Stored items
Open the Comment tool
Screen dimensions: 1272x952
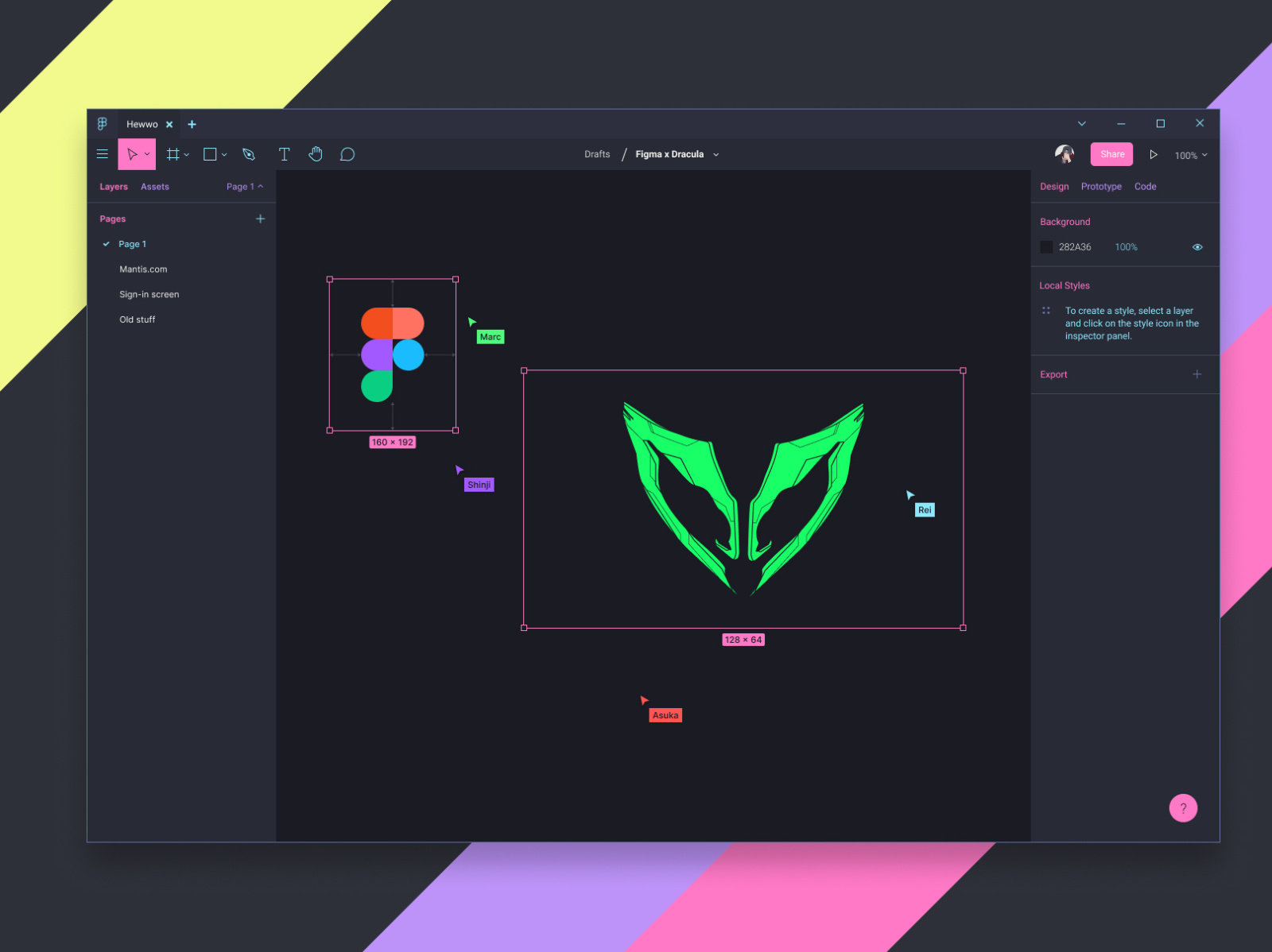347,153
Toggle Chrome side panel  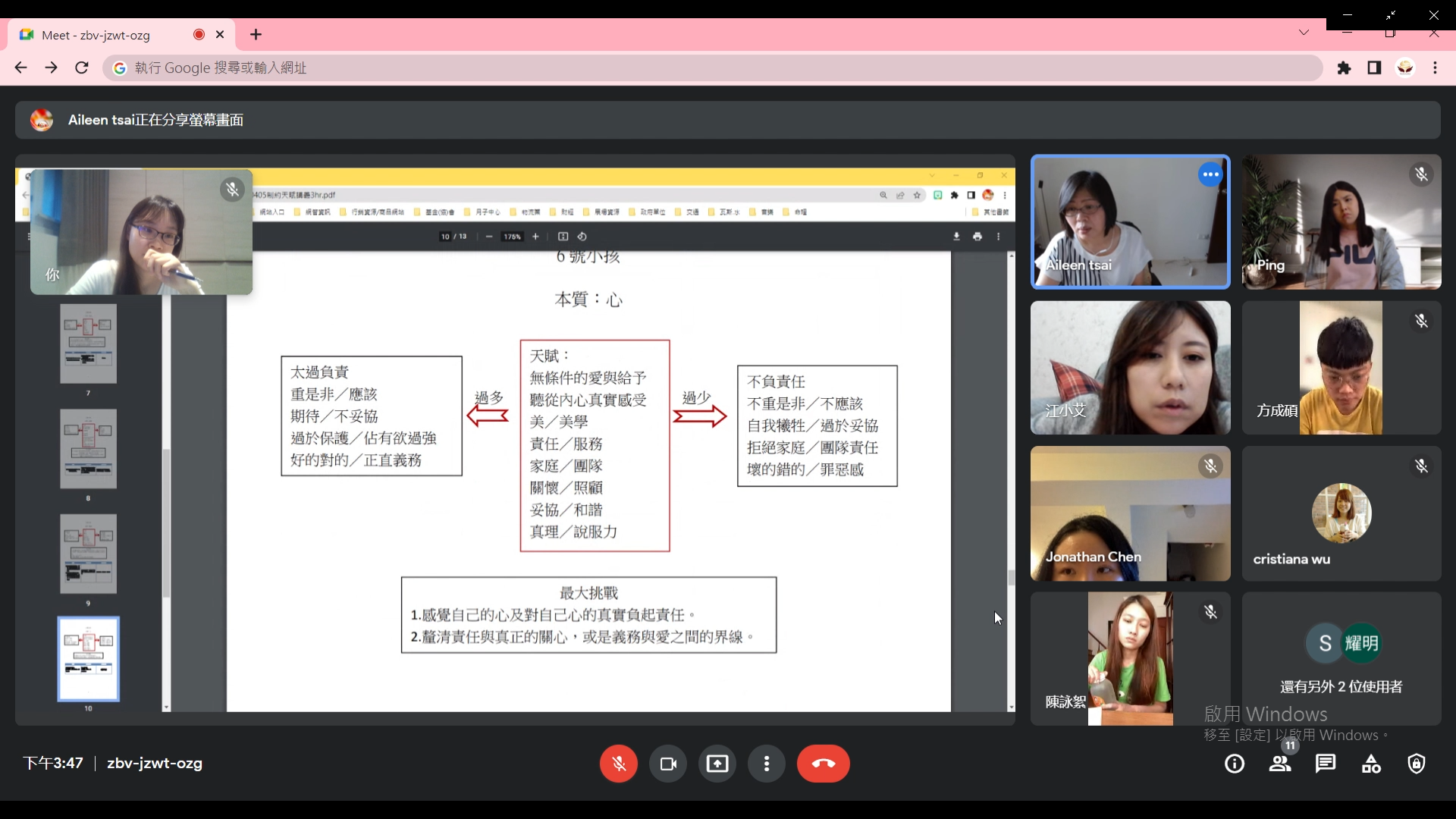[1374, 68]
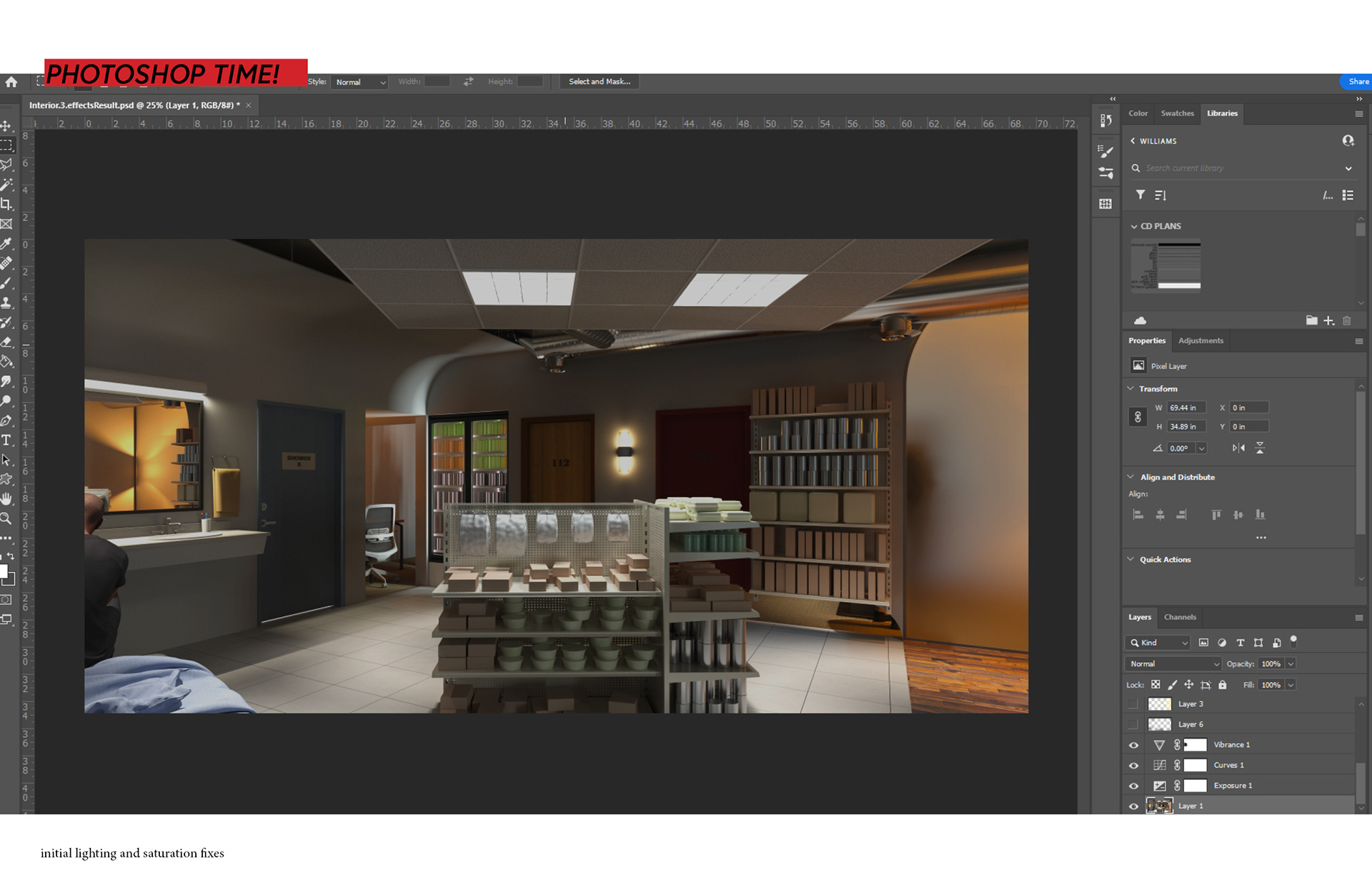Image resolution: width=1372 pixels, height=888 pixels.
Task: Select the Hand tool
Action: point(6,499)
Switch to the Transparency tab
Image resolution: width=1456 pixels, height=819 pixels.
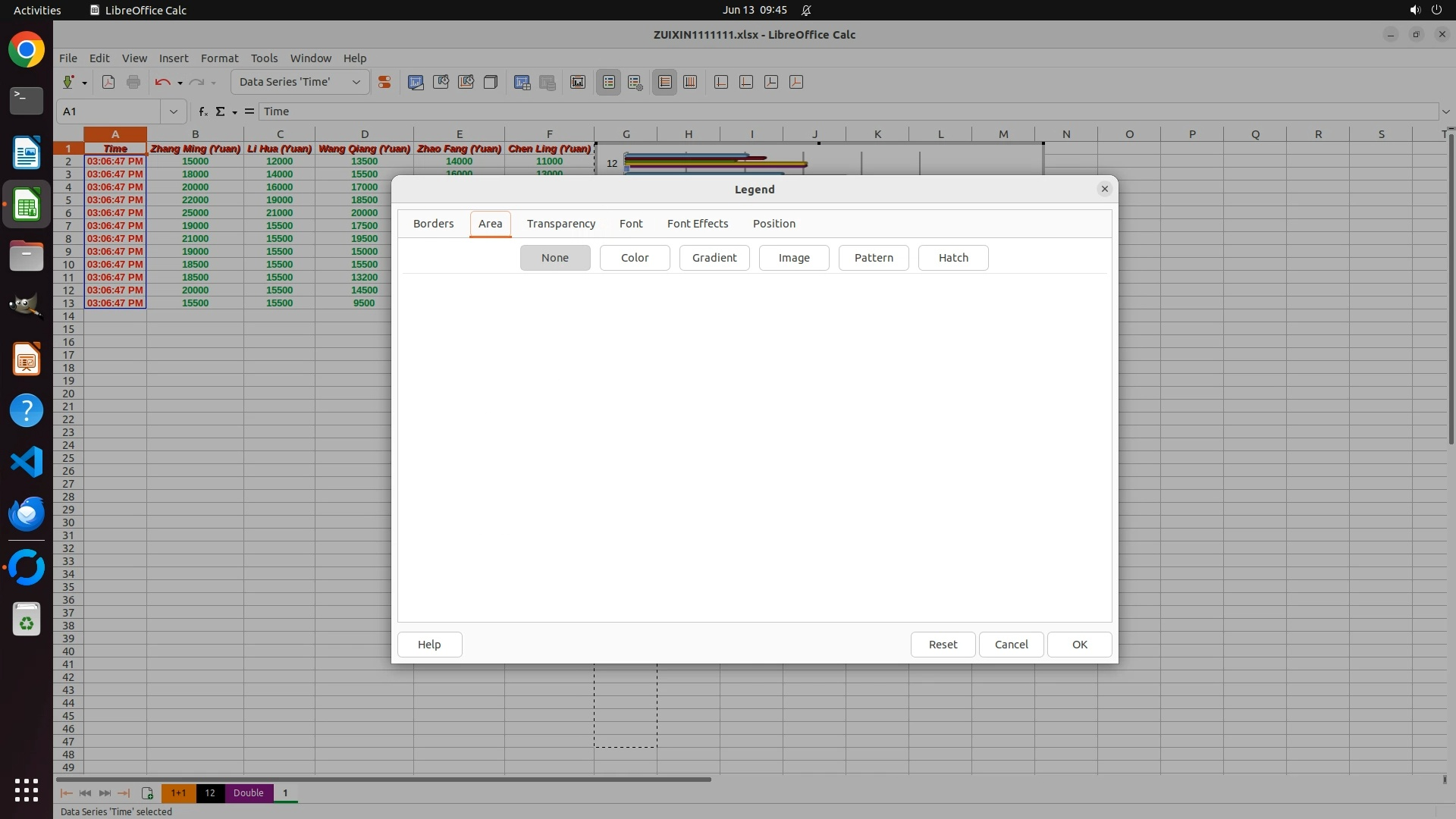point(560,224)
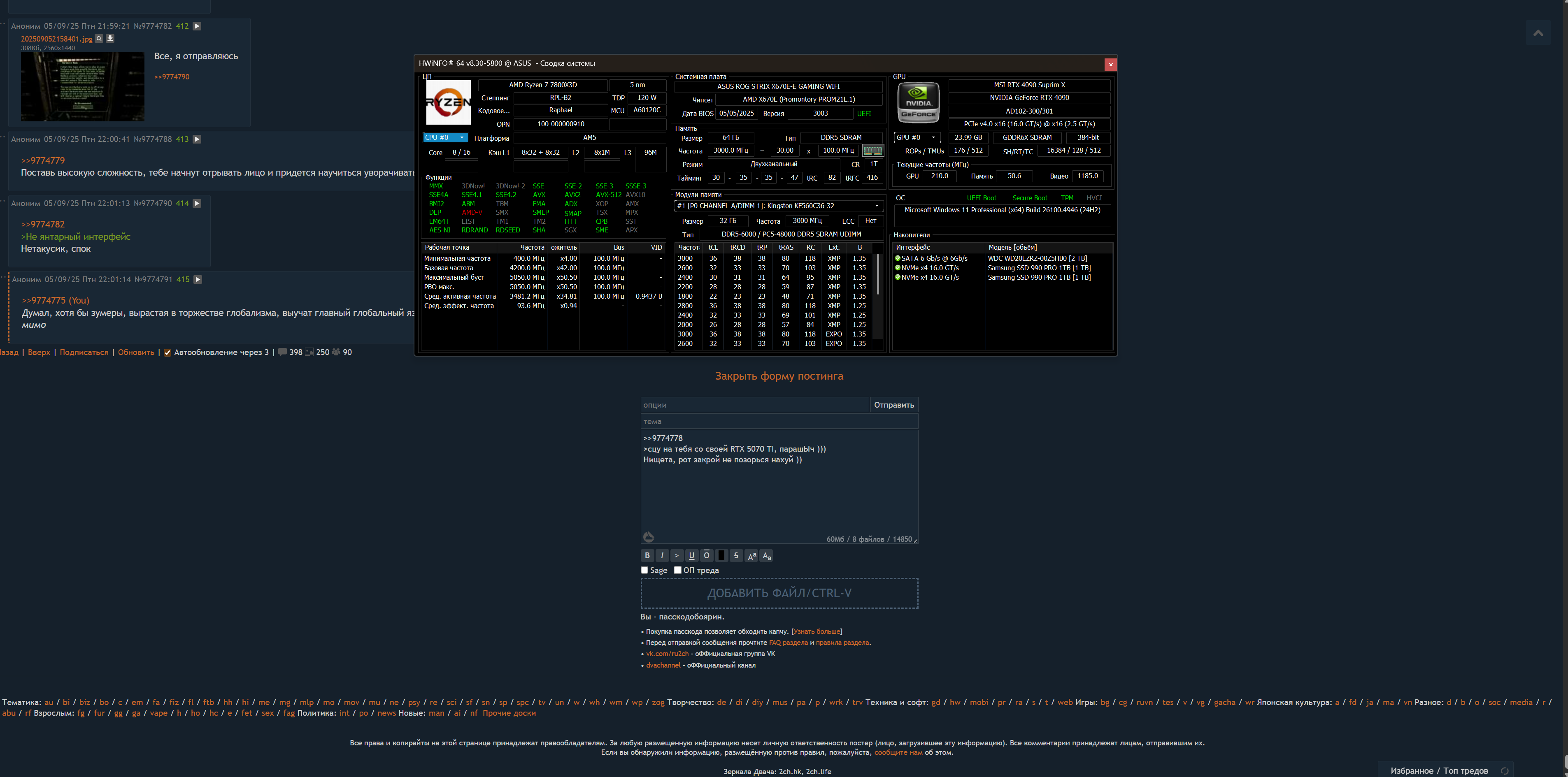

### AIM OF THE TASK
From the line containing "Switch to the Transparency tab" to the last line of the records above, return each line exactly, both ends included, and nothing more. Leave out the pictures.

### ANSWER BOX
Switch to the Transparency tab
Image resolution: width=1456 pixels, height=819 pixels.
point(560,224)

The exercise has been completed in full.